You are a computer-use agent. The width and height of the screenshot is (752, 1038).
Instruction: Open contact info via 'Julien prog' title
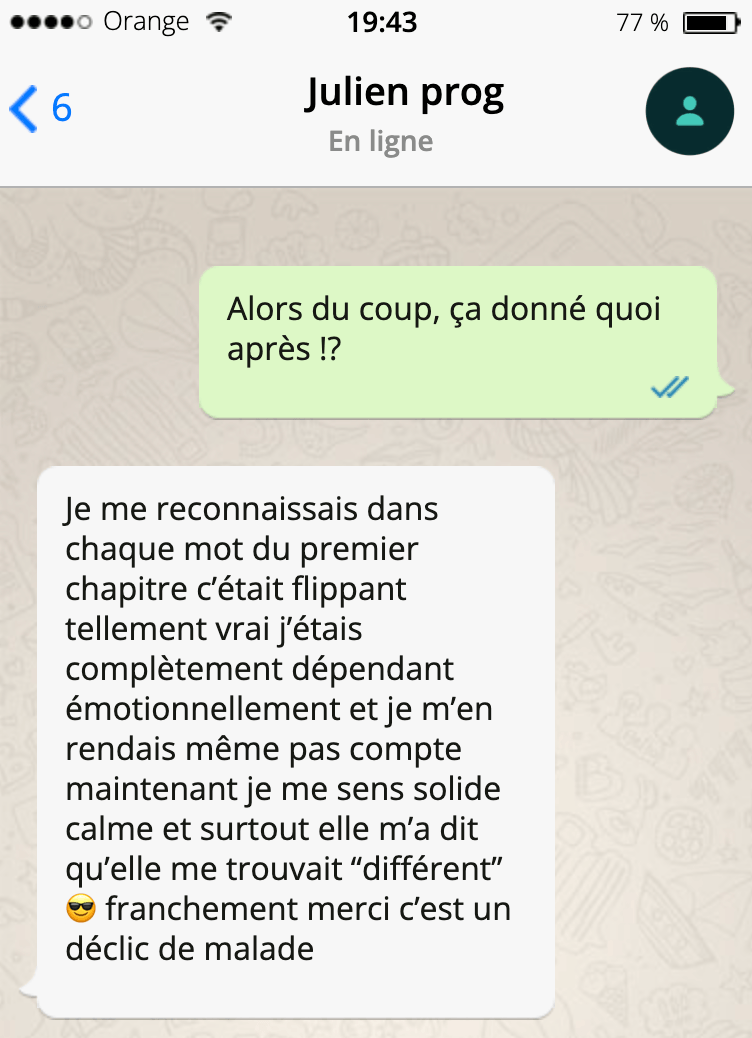[x=404, y=94]

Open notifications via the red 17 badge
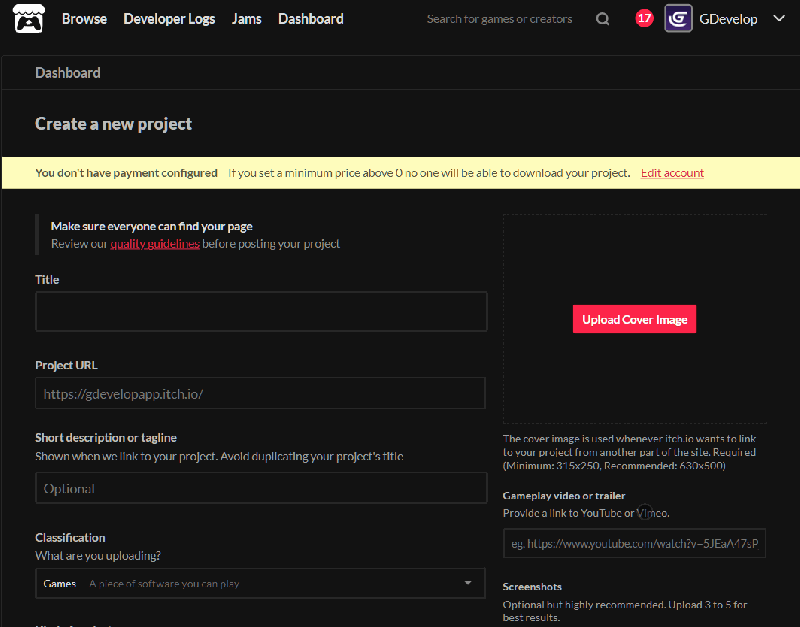coord(643,17)
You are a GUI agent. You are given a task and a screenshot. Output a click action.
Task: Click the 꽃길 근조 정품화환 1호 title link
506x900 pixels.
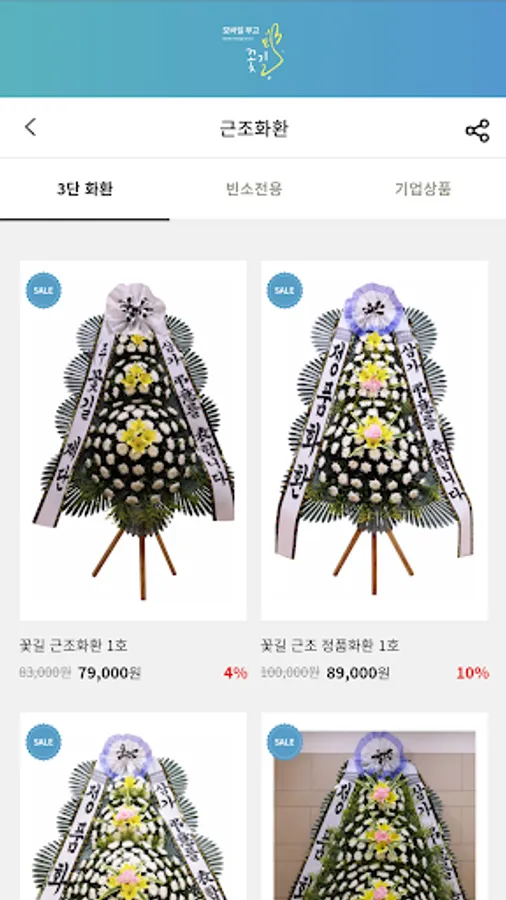[330, 646]
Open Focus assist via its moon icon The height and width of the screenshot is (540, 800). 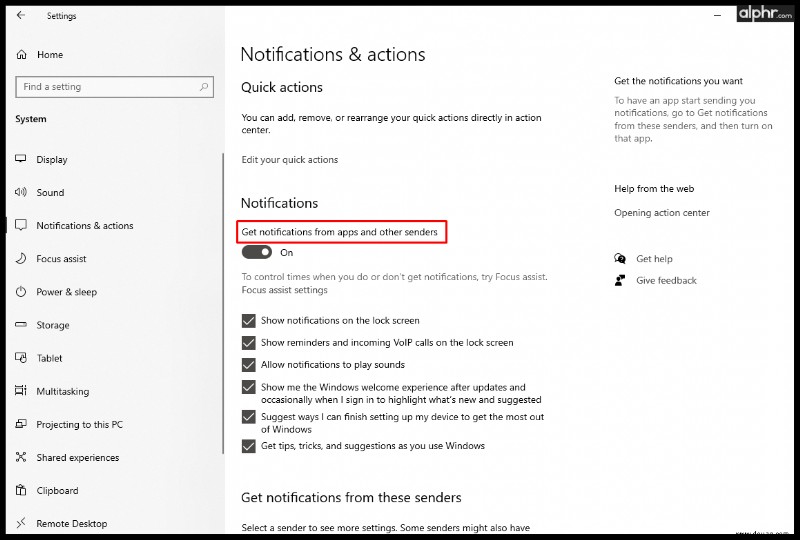click(x=21, y=258)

*****

AIM OF THE TASK >>
Across the whole listing above, find every line with the string "agent" and copy it.

SOLUTION TO THIS EXERCISE >>
You are a computer-use agent. The width and height of the screenshot is (752, 1038).
You are a GUI agent. You are given a task and a screenshot. Output a click action.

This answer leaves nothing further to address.